Problem to work on =
Quote word for word the passage of the third-party cookies text that opens with the words "Why would you" and closes with "have them enabled.".

Excerpt provided =
Why are third-party cookies being phased out?

Third-party cookies are being phased out primarily because of growing user privacy concerns and the regulations that followed. Because they allow companies to track users' browsing habits across many websites without their clear knowledge or consent, they became the focal point of legislation like GDPR and CCPA. Browsers, facing both regulatory pressure and user demand for better privacy controls, began restricting vs third party cookies in different ways: Safari and Firefox built hard blocks, while Chrome pursued its Privacy Sandbox initiative as a cookie replacement. In October 2025, however, Google announced it was retiring most of the Privacy Sandbox's advertising APIs and would instead give Chrome users a choice about whether to allow cross-site tracking cookies, rather than eliminating them outright. So while full deprecation on Chrome didn't play out as originally planned, the broader trend—driven by other browsers, regulations, and user behavior—remains intact.

Why would you allow third-party cookies?

Some users choose to allow third-party cookies because they'd prefer a more personalized online experience; ads that are relevant to their interests can feel less intrusive than random ones. Beyond individual preferences, certain third-party services—including some analytics tools, embedded content, and login integrations—may rely on third-party cookies to function correctly on a given website. In a professional or development context, you might also allow them temporarily to test how a site or ad behaves. That said, the trend is clearly toward a web where third-party cookies are no longer the default, and most users browsing with modern privacy settings won't have them enabled.

Entries shown =
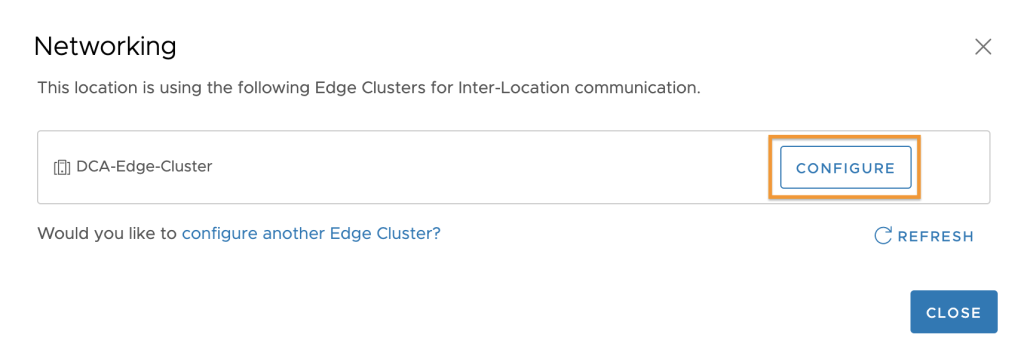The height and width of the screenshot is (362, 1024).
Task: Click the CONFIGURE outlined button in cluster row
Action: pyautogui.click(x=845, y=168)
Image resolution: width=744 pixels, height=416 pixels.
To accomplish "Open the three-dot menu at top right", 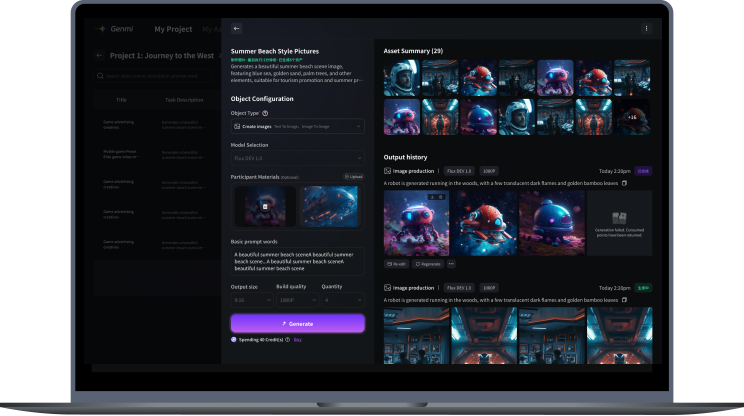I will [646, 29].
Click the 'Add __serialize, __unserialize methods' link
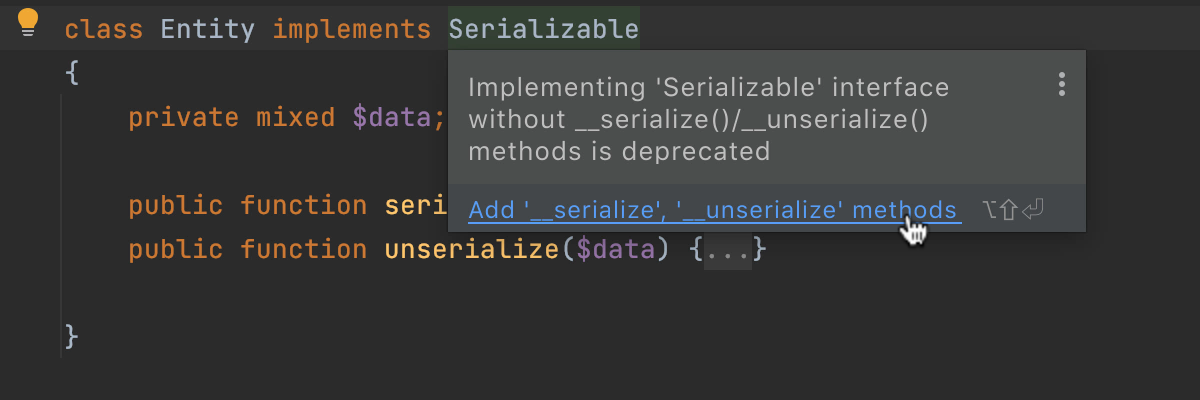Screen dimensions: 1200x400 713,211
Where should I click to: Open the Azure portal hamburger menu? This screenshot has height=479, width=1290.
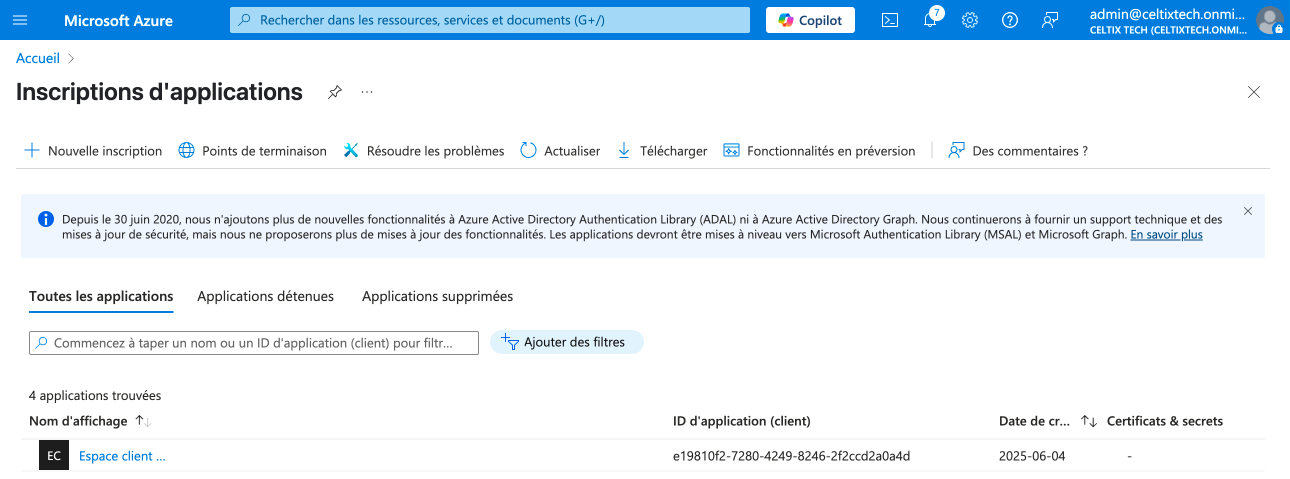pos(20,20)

Response to this exercise =
Why would you allow third-party cookies?

Some users choose to allow third-party cookies because they'd prefer a more personalized online experience; ads that are relevant to their interests can feel less intrusive than random ones. Beyond individual preferences, certain third-party services—including some analytics tools, embedded content, and login integrations—may rely on third-party cookies to function correctly on a given website. In a professional or development context, you might also allow them temporarily to test how a site or ad behaves. That said, the trend is clearly toward a web where third-party cookies are no longer the default, and most users browsing with modern privacy settings won't have them enabled.